The judge called the former superintendent's actions 'pathetic and pitiful.'



The judge called the former superintendent's actions 'pathetic and pitiful.'
By PEGGY SINKOVICH
VINDICATOR TRUMBULL STAFF
WARREN -- A disgraced former schools superintendent said the events that led to his five-year prison sentence were no one's fault but his own.
Standing next to his attorney, Niki Schwartz of Cleveland, Joseph Shoaf told Judge John Andrew Logan this morning that he takes full responsibility for his actions.
"I'm very ashamed, very sorry," he said. "I'm awfully sorry this happened. No one caused this but myself."
Blamed drug addiction
The former Girard City Schools superintendent said cocaine addiction led to his criminal behavior.
"The drugs took control -- the drugs took over," he said. "I want the students of Girard to know that I'm heartfully sorry."
Shoaf entered guilty pleas this morning to charges of corrupting another with drugs, intimidation of a witness and possession of cocaine.
Judge Logan of Trumbull County Common Pleas Court ordered him into custody to begin serving his sentence.
As part of the plea agreement, Shoaf also agreed to voluntarily surrender his teaching license.
"You were living the American dream," Judge Logan said. "You were young, healthy, educated and in a position that you could cause good things to happen."
"Somehow, your life got crossed with drugs. Your actions are pathetic and pitiful."
The judge also added that the true victims are the pupils, teachers, employees and citizens of Girard School District.
"We have all been let down," Judge Logan said.
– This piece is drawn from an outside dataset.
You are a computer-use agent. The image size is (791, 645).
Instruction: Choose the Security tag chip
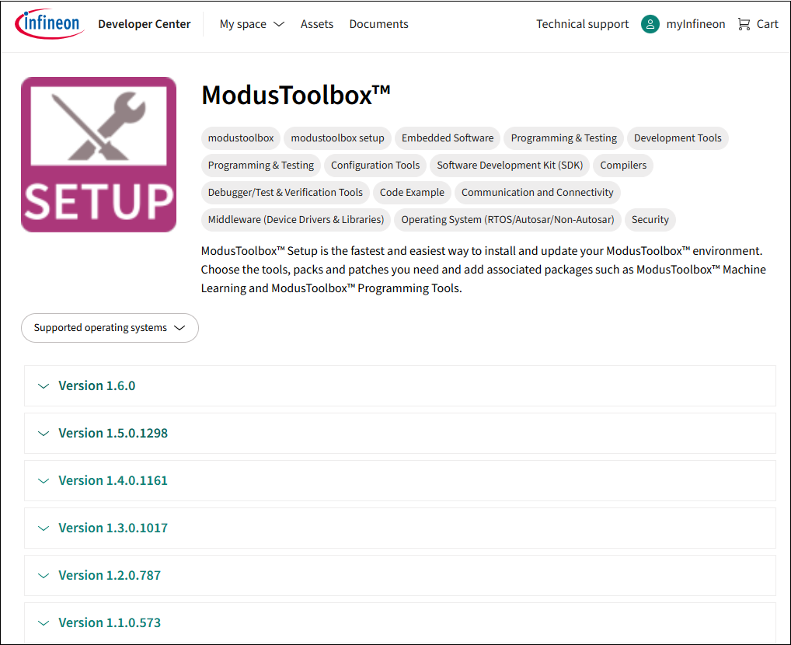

Shoaf, 36, of Cortland, was indicted May 29 and pleaded innocent June 5 to two counts of corrupting another with drugs and one count each of intimidation, possession of cocaine and trafficking in cocaine.
Faced up to 16 years
If he had gone to trial and been convicted of all charges, Shoaf could have faced up to 16 years in prison, said Charles Morrow, an assistant county prosecutor.
Shoaf said he has sought treatment for his drug addiction since his arrest.
"I thank the Girard Police Department and the court because this was a matter of life and death for me," he said. "The police department and this court saved my life."
An affidavit filed with the court by the county prosecutor's office says a 17-year-old student tape-recorded a conversation she had in the spring with Shoaf in his office at the high school.
In the April 23 recording, Shoaf can be heard using cocaine with the girl, drinking vodka and talking of sex, the affidavit states.
Police also say Shoaf gave the girl black lace undergarments to model for him later.
Girard police Capt. Frank Bigowsky has said the cocaine possession charge is a result of Shoaf's admitting on the tape that he had cocaine in his office.
The intimidation is said to have taken place May 8 or 9, when Shoaf told the girl it would be easy for him to have someone killed, according to the affidavit.